* BEGIN DATA SUPPLIED *

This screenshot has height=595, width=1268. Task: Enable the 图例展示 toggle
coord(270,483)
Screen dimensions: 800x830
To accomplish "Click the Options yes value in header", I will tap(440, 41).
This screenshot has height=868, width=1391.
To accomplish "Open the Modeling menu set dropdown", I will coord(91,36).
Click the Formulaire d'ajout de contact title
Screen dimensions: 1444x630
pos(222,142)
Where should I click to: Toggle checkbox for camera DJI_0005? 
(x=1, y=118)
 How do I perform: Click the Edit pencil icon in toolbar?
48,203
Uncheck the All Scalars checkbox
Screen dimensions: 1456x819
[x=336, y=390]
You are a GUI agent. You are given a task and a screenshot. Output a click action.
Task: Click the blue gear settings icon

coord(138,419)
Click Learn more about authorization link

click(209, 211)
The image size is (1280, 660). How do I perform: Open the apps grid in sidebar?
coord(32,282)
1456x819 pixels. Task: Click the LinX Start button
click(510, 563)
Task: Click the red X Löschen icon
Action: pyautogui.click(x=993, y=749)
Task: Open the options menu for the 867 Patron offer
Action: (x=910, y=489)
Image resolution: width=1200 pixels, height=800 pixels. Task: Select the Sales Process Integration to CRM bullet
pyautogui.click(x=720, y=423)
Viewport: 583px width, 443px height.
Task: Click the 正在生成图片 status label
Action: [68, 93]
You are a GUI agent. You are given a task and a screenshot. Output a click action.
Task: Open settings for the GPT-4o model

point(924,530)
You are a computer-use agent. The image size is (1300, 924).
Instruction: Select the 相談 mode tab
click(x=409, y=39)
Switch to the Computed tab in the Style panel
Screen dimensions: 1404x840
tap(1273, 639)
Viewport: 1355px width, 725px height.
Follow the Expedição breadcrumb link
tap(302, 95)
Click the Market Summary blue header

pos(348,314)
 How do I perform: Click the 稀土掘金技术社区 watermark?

* END DATA SUPPLIED *

▶ **WRITTEN PROBLEM**
Copy all of the records above word for word.

▶ **OUTPUT FOR THIS TASK**
This screenshot has height=595, width=1268. Task: Enable the 图例展示 toggle
coord(270,483)
Screen dimensions: 800x830
To accomplish "Click the Options yes value in header", I will tap(440, 41).
This screenshot has height=868, width=1391.
To accomplish "Open the Modeling menu set dropdown", I will coord(91,36).
Click the Formulaire d'ajout de contact title
Screen dimensions: 1444x630
pos(222,142)
Where should I click to: Toggle checkbox for camera DJI_0005? 
(x=1, y=118)
 How do I perform: Click the Edit pencil icon in toolbar?
48,203
Uncheck the All Scalars checkbox
Screen dimensions: 1456x819
[x=336, y=390]
You are a GUI agent. You are given a task and a screenshot. Output a click action.
Task: Click the blue gear settings icon

coord(138,419)
Click Learn more about authorization link

click(209, 211)
The image size is (1280, 660). How do I perform: Open the apps grid in sidebar?
coord(32,282)
1456x819 pixels. Task: Click the LinX Start button
click(510, 563)
Task: Click the red X Löschen icon
Action: pyautogui.click(x=993, y=749)
Task: Open the options menu for the 867 Patron offer
Action: (x=910, y=489)
Image resolution: width=1200 pixels, height=800 pixels. Task: Select the Sales Process Integration to CRM bullet
pyautogui.click(x=720, y=423)
Viewport: 583px width, 443px height.
Task: Click the 正在生成图片 status label
Action: [68, 93]
You are a GUI agent. You are given a task and a screenshot. Output a click action.
Task: Open settings for the GPT-4o model

point(924,530)
You are a computer-use agent. The image size is (1300, 924).
Instruction: Select the 相談 mode tab
click(x=409, y=39)
Switch to the Computed tab in the Style panel
Screen dimensions: 1404x840
tap(1273, 639)
Viewport: 1355px width, 725px height.
Follow the Expedição breadcrumb link
tap(302, 95)
Click the Market Summary blue header

pos(348,314)
 How do I perform: Click the 稀土掘金技术社区 watermark?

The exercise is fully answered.